Page MenuHomePhabricator

namespaceDupes.php causes duplicate entry db errors on some updates
Open, HighPublic

Description

I guess this is an offshoot of Tims great improvements to namespaceDupes.php, which now fixes link tables

https://github.com/wikimedia/mediawiki/commit/64765720b0b5cf4290a9d8f22bc10f13e3b7c101
https://github.com/wikimedia/mediawiki/commit/9b685a4a52244db1489728f1397a7640a64f90da

pagelinks from=38058985 ns=0 dbk=Special:Contributions/Nabila.selim *** INVALID
A database query error has occurred.
Query: UPDATE  `pagelinks` SET pl_namespace = '4',pl_title = 'OTRS' WHERE pl_namespace = '0' AND pl_title = 'COM:OTRS' AND pl_from = '7962192'
Function: NamespaceConflictChecker::checkLinkTable
Error: 1062 Duplicate entry '7962192-4-OTRS' for key 'pl_from' (10.64.16.29)

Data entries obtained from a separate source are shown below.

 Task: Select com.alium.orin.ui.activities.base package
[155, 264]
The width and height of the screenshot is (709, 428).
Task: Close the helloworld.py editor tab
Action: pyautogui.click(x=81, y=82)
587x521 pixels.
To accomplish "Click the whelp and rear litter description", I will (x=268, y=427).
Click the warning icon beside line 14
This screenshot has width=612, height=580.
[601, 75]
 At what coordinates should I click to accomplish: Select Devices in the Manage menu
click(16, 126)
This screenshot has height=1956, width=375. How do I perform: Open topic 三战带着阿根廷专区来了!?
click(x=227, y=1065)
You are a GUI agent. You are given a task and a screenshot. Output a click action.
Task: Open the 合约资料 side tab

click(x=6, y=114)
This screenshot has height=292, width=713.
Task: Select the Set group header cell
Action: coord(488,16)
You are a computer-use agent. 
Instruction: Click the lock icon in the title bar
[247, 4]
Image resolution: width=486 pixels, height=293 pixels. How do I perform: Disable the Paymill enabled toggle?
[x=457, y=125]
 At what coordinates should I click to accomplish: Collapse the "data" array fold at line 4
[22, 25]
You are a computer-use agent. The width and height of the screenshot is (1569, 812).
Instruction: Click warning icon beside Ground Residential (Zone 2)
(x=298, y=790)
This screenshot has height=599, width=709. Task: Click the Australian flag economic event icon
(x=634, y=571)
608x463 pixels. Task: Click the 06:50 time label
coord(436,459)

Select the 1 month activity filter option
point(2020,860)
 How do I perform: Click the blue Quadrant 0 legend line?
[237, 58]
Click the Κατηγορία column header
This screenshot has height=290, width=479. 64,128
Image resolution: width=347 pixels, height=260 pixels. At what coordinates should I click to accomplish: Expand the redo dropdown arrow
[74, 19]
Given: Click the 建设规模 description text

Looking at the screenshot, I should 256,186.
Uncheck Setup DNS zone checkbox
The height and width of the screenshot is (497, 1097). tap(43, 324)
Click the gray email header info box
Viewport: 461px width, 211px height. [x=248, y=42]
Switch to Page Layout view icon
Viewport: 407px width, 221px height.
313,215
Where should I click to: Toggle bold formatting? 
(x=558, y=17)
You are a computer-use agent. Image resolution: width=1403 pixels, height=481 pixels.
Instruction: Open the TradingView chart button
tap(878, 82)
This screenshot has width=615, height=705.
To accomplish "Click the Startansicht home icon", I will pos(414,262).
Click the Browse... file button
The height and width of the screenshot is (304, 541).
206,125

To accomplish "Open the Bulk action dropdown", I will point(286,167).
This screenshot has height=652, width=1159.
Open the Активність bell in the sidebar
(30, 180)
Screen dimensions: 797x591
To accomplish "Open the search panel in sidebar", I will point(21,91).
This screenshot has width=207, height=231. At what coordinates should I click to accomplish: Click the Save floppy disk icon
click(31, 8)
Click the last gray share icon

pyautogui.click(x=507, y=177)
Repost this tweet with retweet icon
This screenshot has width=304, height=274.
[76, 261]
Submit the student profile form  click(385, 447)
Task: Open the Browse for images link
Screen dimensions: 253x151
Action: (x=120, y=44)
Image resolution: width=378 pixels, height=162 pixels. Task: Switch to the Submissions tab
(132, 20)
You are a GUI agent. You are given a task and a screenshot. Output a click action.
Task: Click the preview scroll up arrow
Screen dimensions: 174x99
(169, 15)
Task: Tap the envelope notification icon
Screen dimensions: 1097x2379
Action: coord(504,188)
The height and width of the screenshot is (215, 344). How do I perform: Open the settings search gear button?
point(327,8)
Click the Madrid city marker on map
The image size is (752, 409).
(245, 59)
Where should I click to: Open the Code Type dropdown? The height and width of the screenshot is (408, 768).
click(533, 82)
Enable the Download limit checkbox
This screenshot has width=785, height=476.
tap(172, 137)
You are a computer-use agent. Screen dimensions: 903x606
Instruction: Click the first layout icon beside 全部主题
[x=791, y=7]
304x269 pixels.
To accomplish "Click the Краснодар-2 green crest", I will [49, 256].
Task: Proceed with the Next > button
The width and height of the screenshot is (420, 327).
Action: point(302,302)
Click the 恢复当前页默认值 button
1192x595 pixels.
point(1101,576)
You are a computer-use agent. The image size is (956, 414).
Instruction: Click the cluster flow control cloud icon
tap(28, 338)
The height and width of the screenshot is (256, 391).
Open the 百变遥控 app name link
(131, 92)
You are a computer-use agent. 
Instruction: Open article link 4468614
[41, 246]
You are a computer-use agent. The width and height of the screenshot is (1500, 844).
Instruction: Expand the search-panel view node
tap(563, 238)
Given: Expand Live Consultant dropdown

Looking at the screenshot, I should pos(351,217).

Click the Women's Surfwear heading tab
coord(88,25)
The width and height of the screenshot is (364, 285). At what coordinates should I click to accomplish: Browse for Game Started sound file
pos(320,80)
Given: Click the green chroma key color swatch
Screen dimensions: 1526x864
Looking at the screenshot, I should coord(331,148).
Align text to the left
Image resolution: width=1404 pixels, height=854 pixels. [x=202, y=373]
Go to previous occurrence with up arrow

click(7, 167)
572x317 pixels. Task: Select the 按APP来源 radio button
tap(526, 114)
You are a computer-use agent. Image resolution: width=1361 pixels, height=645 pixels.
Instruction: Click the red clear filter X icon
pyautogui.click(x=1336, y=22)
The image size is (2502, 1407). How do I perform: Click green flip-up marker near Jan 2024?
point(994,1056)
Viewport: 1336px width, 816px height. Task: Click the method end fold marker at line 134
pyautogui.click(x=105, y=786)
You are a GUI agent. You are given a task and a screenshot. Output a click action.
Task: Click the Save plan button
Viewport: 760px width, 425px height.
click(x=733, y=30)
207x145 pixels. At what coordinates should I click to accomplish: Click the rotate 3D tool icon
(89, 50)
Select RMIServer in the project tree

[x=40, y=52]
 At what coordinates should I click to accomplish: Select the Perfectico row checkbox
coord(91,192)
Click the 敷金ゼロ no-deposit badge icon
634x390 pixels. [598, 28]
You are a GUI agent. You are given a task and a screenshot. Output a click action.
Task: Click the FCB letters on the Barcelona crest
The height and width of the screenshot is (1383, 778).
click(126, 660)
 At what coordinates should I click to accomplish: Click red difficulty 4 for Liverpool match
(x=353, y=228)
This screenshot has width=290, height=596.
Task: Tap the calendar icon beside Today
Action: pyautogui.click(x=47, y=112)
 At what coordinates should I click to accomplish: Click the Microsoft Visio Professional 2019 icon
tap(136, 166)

Noticed whilst poking at T87645 again.

I guess the query shouldn't just fail, causing the script to be run, the duplicate pl should be presumably be deleted, as the resultant link already exists?

Details

Related Gerrit Patches:

Event Timeline

Reedy created this task.Oct 18 2015, 11:01 PM
Reedy raised the priority of this task from to Needs Triage.
Reedy updated the task description. (Show Details)
Reedy added subscribers: Reedy, tstarling.
Restricted Application added a subscriber: Aklapper. · View Herald TranscriptOct 18 2015, 11:01 PM
Reedy renamed this task from namespaceDupes.php to namespaceDupes.php causes duplicate entry db errors on some updates.Oct 18 2015, 11:01 PM
Reedy set Security to None.
Reedy updated the task description. (Show Details)Oct 18 2015, 11:07 PM
jayvdb added a subscriber: jayvdb.Oct 19 2015, 3:57 AM
Reedy added a comment.Oct 19 2015, 1:16 PM

I guess we could change https://github.com/wikimedia/mediawiki/blob/master/maintenance/namespaceDupes.php#L381 to use a db->replace() instead of db->update()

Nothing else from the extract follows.